# Exercise goal:
Only the pictures are to be dropped; the rest of the data below is to be duplicated exactly.

(Stored items)
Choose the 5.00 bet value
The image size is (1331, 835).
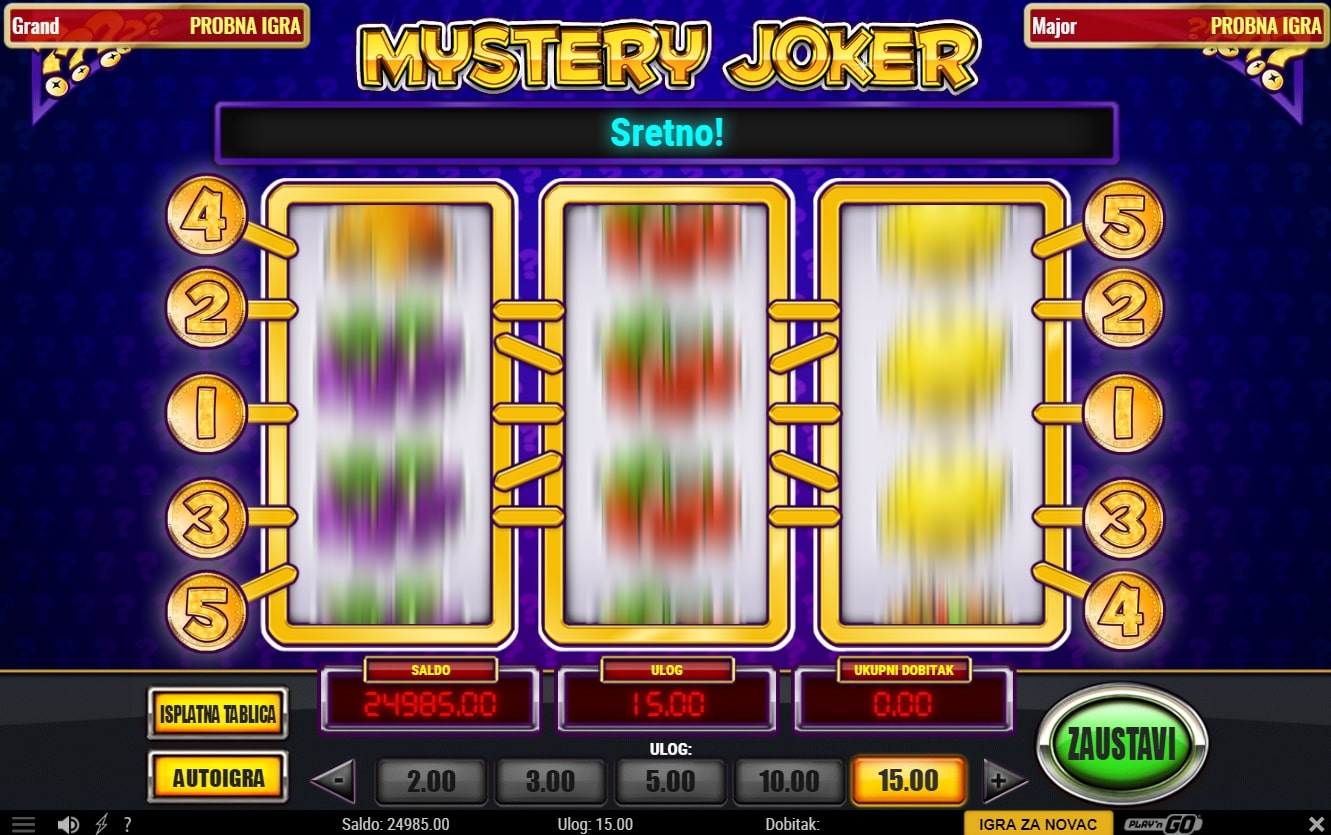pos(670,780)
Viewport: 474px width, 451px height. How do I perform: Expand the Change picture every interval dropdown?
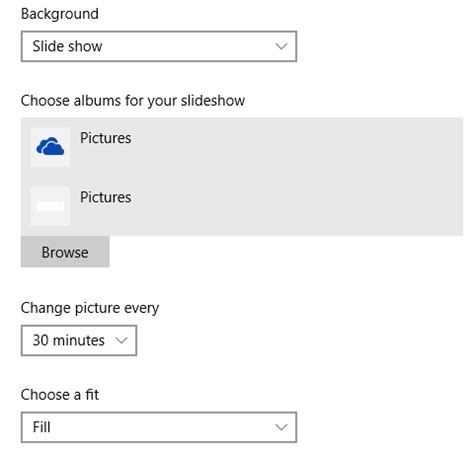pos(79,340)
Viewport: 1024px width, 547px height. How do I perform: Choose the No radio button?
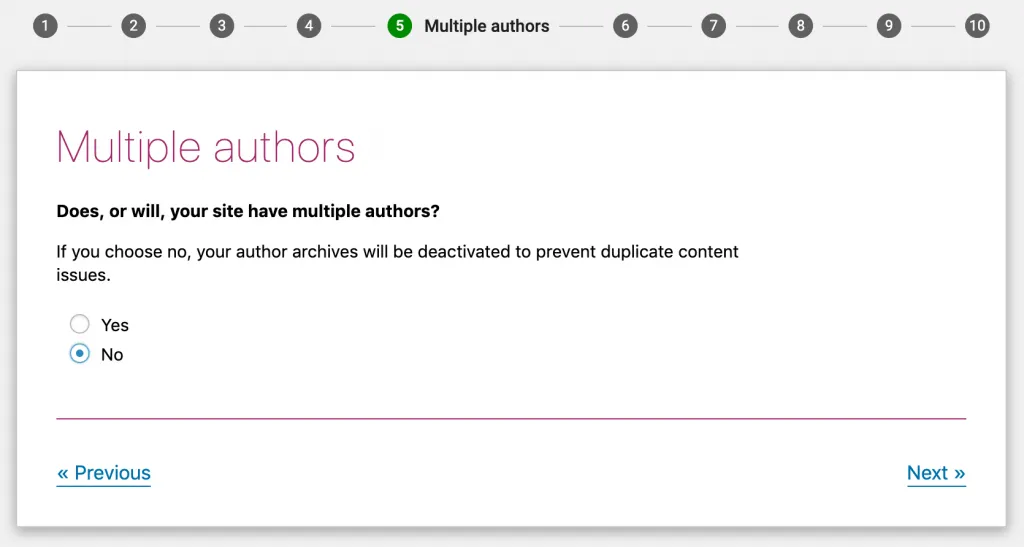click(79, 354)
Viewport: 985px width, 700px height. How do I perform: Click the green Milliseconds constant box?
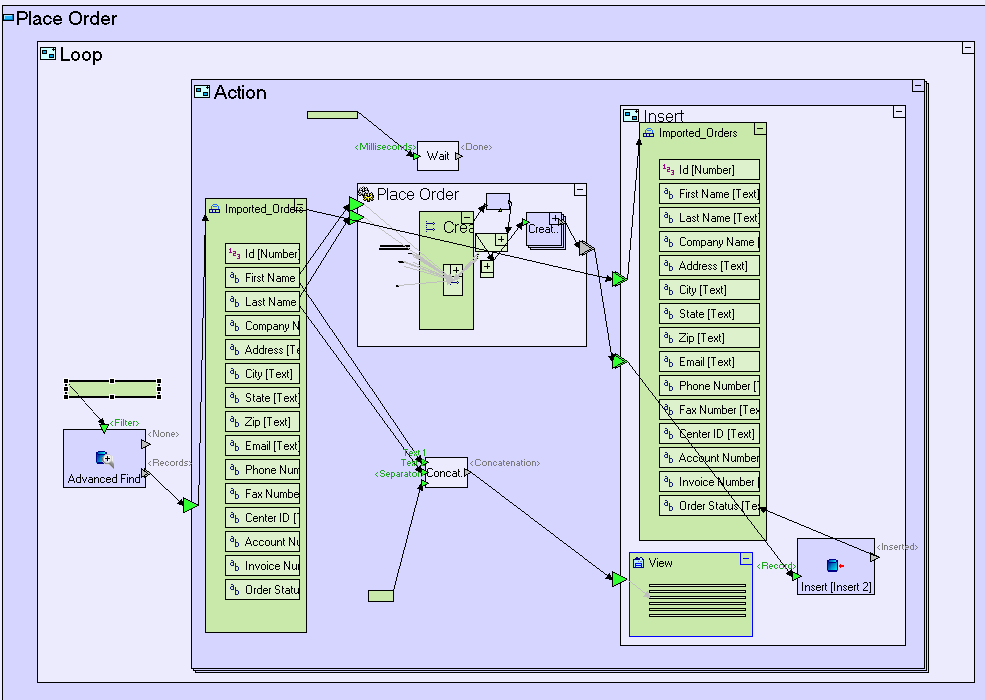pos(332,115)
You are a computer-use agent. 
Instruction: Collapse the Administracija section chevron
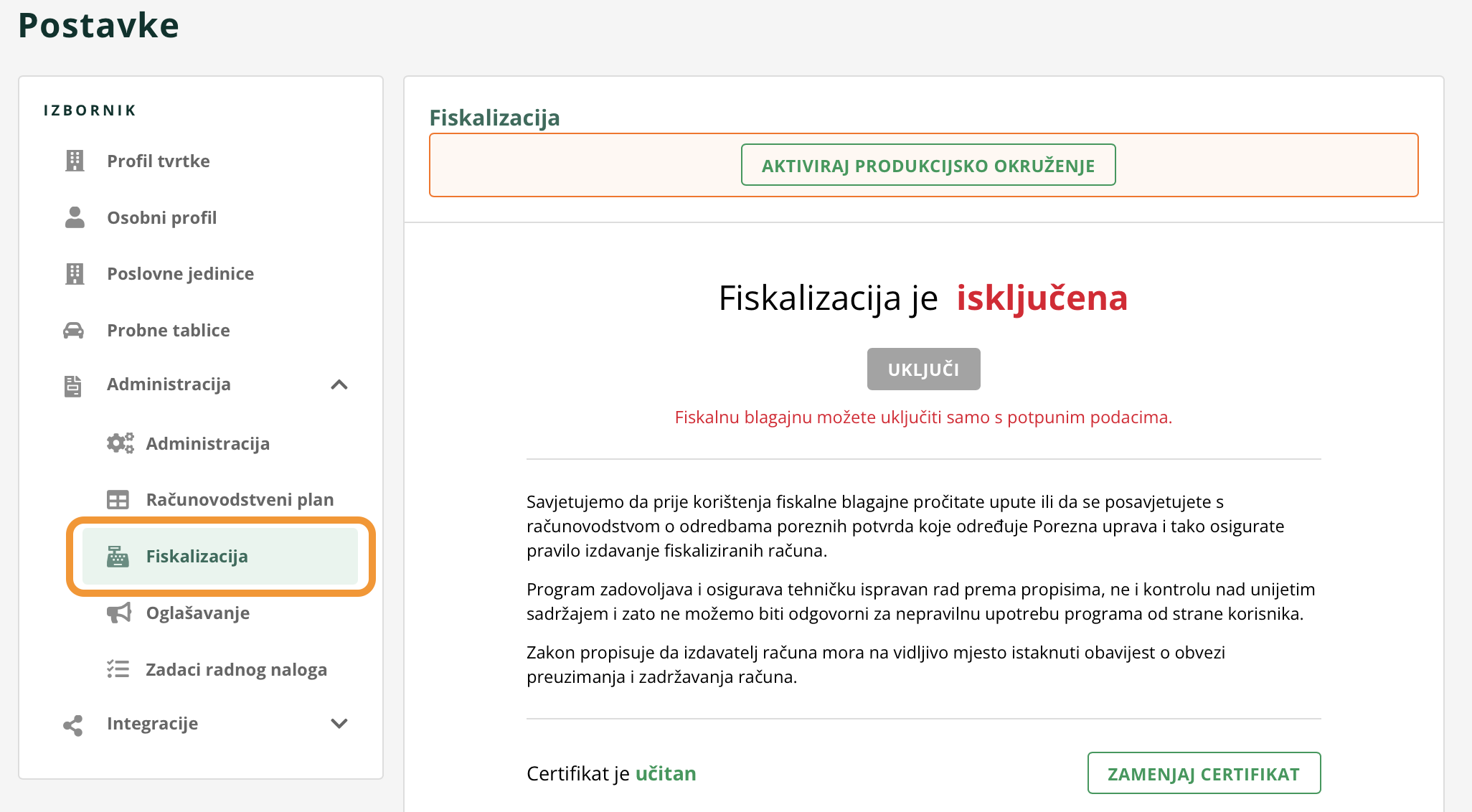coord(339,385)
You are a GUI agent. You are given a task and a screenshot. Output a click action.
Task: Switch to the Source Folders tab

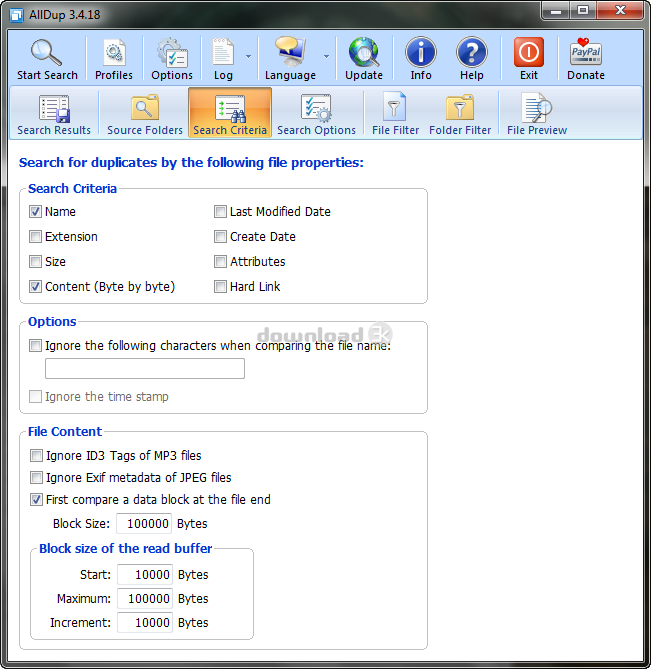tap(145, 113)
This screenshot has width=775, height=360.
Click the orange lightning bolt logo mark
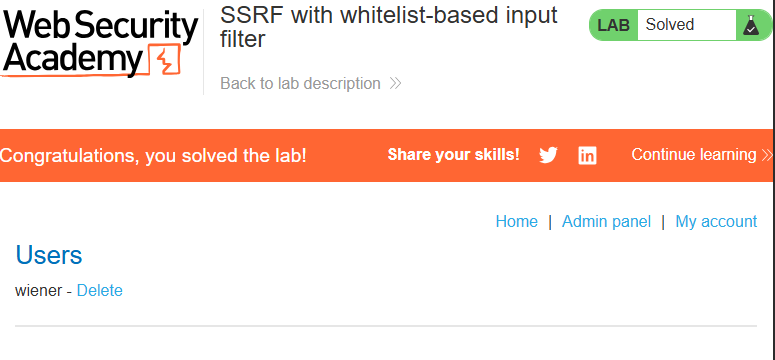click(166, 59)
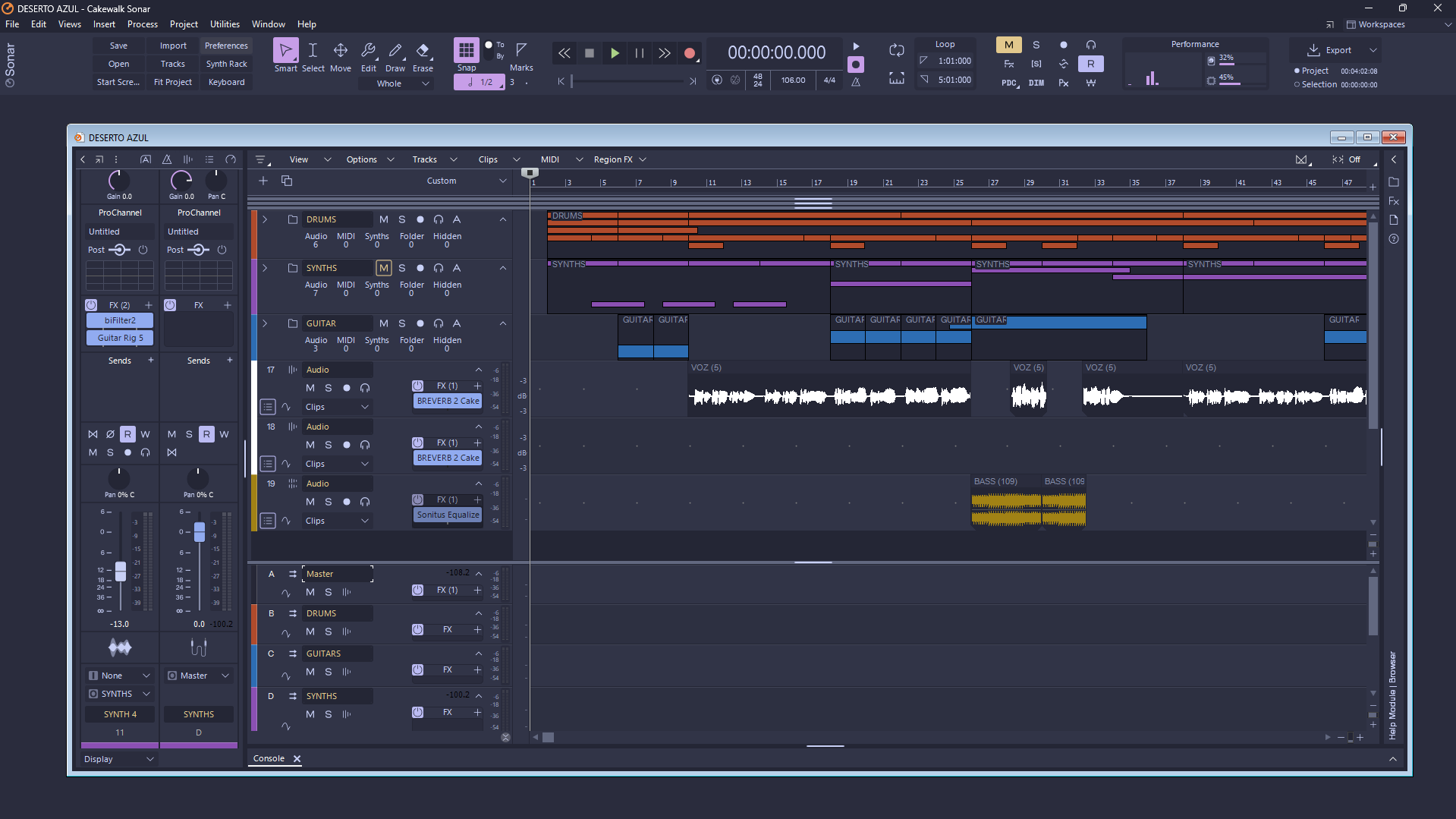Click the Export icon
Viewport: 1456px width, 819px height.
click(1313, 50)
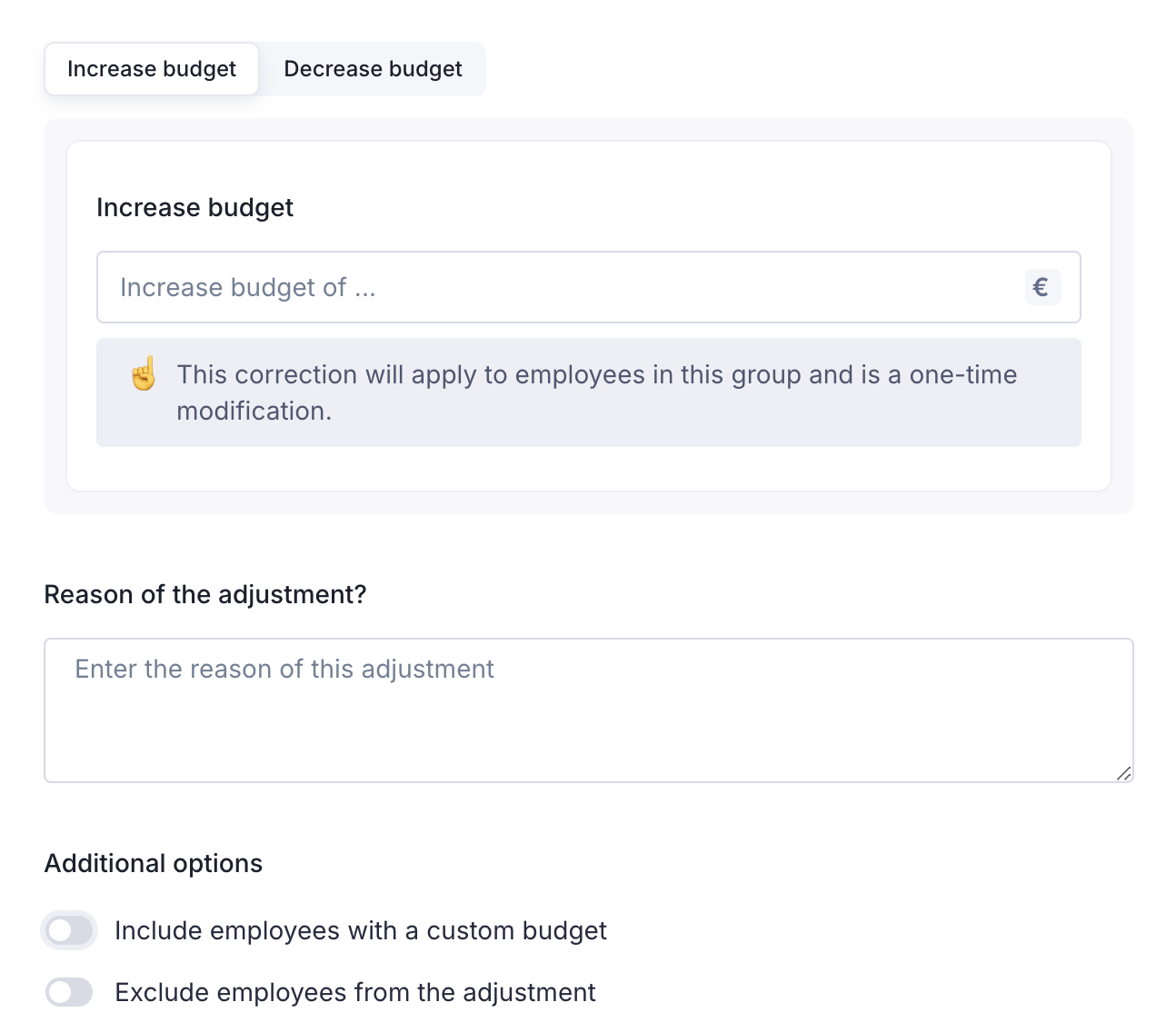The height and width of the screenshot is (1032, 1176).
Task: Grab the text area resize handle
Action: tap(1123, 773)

# Answer section:
Choose the 5.00 bet value
The image size is (1331, 835).
pos(670,780)
Viewport: 474px width, 451px height. How do I perform: Expand the Change picture every interval dropdown?
pos(79,340)
Viewport: 1024px width, 547px height. How do I perform: Choose the No radio button?
click(79, 354)
Viewport: 985px width, 700px height. How do I perform: Click the green Milliseconds constant box?
pos(332,115)
You are a computer-use agent. 
Instruction: Collapse the Administracija section chevron
coord(339,385)
You are a GUI agent. You are given a task and a screenshot. Output a click action.
Task: Switch to the Source Folders tab

tap(145, 113)
This screenshot has width=775, height=360.
Click the orange lightning bolt logo mark
click(166, 59)
Click the Export icon
Viewport: 1456px width, 819px height.
click(1313, 50)
The height and width of the screenshot is (1032, 1176).
Task: Grab the text area resize handle
Action: tap(1123, 773)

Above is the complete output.